The only thing I could do was cover my head and pray that stillness would overtake my body. That last part wasn't too hard given I couldn't even feel my legs.
With chaos all around, I could hear the shots, the screams, the glasses and bottles all shattering.
I looked up and all I saw was bodies falling down one by one. I couldn't believe what was happening.
It looked like something out of a violent movie. I pinched myself over and over, praying I was stuck in a horrific nightmare. I wasn't.
Minutes later, silence overtook the room, but the echo of gunshots filtered in from outside.
When I dared to open my eyes, dead bodies assaulted my vision. I desperately tried to console the lady next to me, but she writhed in pain and couldn't keep still. I did the only thing I could: Held her hand and tried to reassure her it was going to be all right.
That's when we heard footsteps.
Shots began again, but this time they were slow, methodical. Mateen didn't want to leave anyone alive.
I begged my neighbor to pretend she was dead, but the closer the shots got, the louder she shrieked.
The footsteps were practically on top of us now. I held my breath and covered my face with my hand.
Her eyes closed slowly. I couldn't believe I'd just witnessed this beautiful lady die in front of my face.
I was petrified knowing I was next. I heard the shooter behind me, gauging his next move.
That's when I asked the Lord for forgiveness, to forgive me for failing Him, for turning my back on Him. I wanted to be at peace with God, but at that moment, my prayer changed to prophecy.
I prophetically claimed my life for the Lord. I told Him I would not leave that building dead, that I had a purpose and He would fulfill all the promises He made over my life. I knew in that moment that I was chosen and God had something big for me.
I promised Him I would worship Him for the rest of my days.
The very moment I said, "amen," I felt the bullet. Heat swelled through my abdomen, and I was certain I was dead. But when I opened my eyes, I knew the Lord spared me.
The shooter left the room, and a few minutes later, the welcome sound of cop radios and flashing lights poured through the patio.
I looked up and raised my hands as fast as I could.
"Please, come get me!" I cried. "I'm alive!"
Officer Omar Delgado ran to my rescue and dragged me out of the murder scene. He forgot there was broken glass on the floor, and the shards lacerated my legs, exacerbating the bullet wounds.
Despite the overwhelming pain, I knew I was alive.
All I could do was thank the Lord and promise Him over and over that I would worship Him for the rest of my life.
The most traumatizing night of my life also revealed that God had answered the heartfelt cries I'd prayed for years.
Every night, I would ask the Lord, "Please, God, make something happen in my life that will make me return to You, that will make me leave this life of sin, leave the life of homosexuality that I know is not right in your eyes."
And all the while I prayed, my mother prayed, too.
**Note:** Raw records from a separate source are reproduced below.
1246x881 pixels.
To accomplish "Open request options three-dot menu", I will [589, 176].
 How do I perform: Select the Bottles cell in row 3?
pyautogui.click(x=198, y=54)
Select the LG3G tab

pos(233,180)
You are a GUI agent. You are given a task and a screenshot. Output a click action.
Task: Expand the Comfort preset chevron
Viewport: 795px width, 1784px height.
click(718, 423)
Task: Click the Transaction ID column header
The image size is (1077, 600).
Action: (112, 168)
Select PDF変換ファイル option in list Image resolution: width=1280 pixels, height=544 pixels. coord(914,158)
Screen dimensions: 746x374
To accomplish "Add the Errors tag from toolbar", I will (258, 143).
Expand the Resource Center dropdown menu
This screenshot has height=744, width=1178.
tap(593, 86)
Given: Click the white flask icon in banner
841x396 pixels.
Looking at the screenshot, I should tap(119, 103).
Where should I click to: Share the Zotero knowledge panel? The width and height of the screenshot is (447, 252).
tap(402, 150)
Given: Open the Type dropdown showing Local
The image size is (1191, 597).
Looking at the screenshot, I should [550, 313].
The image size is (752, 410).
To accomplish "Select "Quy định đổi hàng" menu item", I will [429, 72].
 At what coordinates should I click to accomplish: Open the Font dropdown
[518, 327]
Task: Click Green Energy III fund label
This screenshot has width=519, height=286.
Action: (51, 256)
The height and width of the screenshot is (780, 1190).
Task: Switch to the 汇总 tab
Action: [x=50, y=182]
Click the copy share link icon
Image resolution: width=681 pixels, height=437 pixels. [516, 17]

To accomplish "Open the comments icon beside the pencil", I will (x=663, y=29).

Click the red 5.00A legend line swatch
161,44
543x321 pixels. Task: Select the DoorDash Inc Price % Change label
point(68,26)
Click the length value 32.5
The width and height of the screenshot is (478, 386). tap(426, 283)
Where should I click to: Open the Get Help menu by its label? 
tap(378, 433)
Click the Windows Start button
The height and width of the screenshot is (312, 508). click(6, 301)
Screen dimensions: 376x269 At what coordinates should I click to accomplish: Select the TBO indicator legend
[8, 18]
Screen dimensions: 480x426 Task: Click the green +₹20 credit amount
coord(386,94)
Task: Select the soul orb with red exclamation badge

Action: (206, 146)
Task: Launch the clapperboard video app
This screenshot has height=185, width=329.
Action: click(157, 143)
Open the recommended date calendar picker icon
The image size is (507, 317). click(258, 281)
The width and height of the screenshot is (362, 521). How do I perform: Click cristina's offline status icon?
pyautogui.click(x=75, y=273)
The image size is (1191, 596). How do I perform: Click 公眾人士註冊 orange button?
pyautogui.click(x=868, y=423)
For eight years, she faithfully asked the Lord for the return of her prodigal son.
Two years later, I'm still recovering, but I know beyond the shadow of a doubt what true love, true happiness and true peace really is.
I wake up every morning and say, "I am good with God."
Born and raised in Massachusetts and a current resident of Orlando, Florida, Angel Colon is a 28-year-old, full of life and survivor of once the deadliest shooting in U.S. history. The Pulse nightclub attack killed 49 people and left over 50 wounded—including Angel, who was shot multiple times and a shattered femur. He sustained injuries that affected his right leg, both his hips and his nerves on both legs. Despite his wounds, Colon uses his strong spiritual grounding and faith to help others know the true love, happiness and peace God can give.